What to work on
Exactly as they appear, reproduce the lines from the one holding "Gestão das definições de Cookies (106, 2443)" through the last line of the material below.

◆ ◆ ◆ ◆

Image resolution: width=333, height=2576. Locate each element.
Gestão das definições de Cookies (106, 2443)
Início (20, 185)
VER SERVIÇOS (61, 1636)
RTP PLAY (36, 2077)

◆ ◆ ◆ ◆

Solved problem
Gestão das definições de Cookies (106, 2443)
Início (20, 185)
VER SERVIÇOS (61, 1636)
RTP PLAY (36, 2077)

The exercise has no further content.